Elastic Search Cheatsheet

What is it?

  • a convenience wrapper around Lucene to allow for fast searching in a distributed system
  • it stores data itself across multiple horizontal nodes
  • data are stored in JSON documents
  • excels at full-text search
  • near real time search results, making it suitable afor applications that require up-to-the-minute information
  • analytics capabilities: aggregations, filtering, and visualzations
  • Searching through partitioned database shards
  • Elastic Search Caching

What is Lucene?

  • Full text search (like searching for a product on amazon)

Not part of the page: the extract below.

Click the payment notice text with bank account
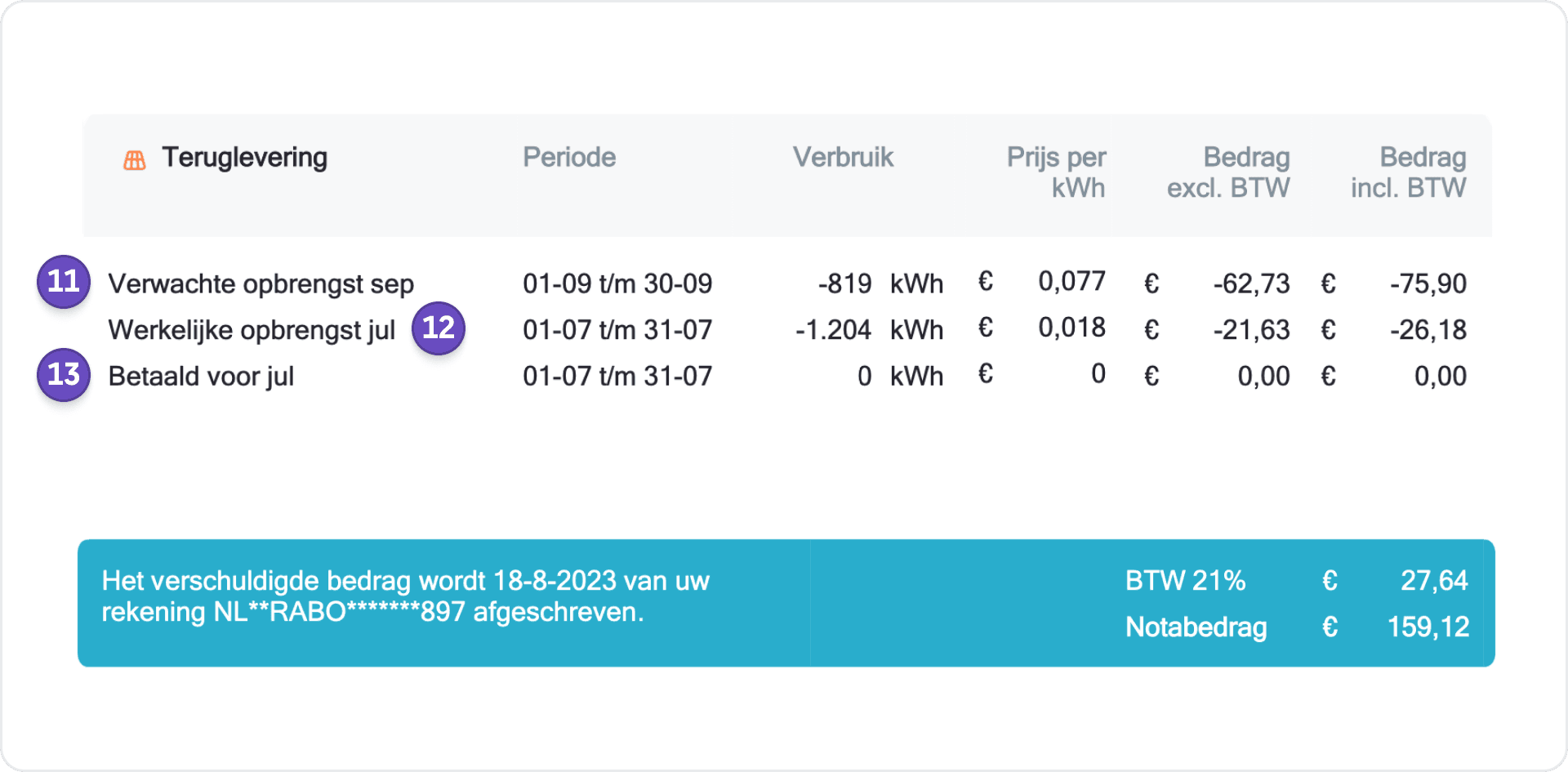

  • databases don't work for this

    • wildcard searches like 'where ... like "%item%"' is simple, doesn't handle complex queries, not performant, lacks advanced features like stemming, synonym expansion, and fuzzy matching
  • Writes first sent to memory

  • can't read until written to disk

  • then to SSTable on disk, and then compacted => LSM Tree

  • When a document is added, it has to be tokenized

  • Inverted index: given a document id, maintain a token to document id mapping, where tokens are from the doucments. For example, document 1 contains "Apple Computer", then inverted index is: {apple:1, computer: 1}

  • Search Index

  • Prefix Searching (order by prefix):

  {
    apple: 10, 15
    banana: 31, 6
    canteloupe: 4, 67
    cherry: 3, 98
  }
  • suffix searching (ordered by suffix):
  {
    ananab: 31, 6
    elppa: 10, 15
    epuoletnac: 4, 67
    yrrehc: 3, 98
  }
  • Lucene handles these and a lot of other complex search indexes
  • Lucene runs on a single node
  • Elastic Search builds on top of lucene to achieve distributed search!

Common Use Cases:

  • Log management
  • E-commerce Search: search relevant products fast
  • Site Search: enabling users to quickly find information within a website or application
  • Security Intelligence: detect and analyze security threats
  • Business Analytics: analyzing customer data, website traffic, and other business metrics to gain insights
  • Geospatial Data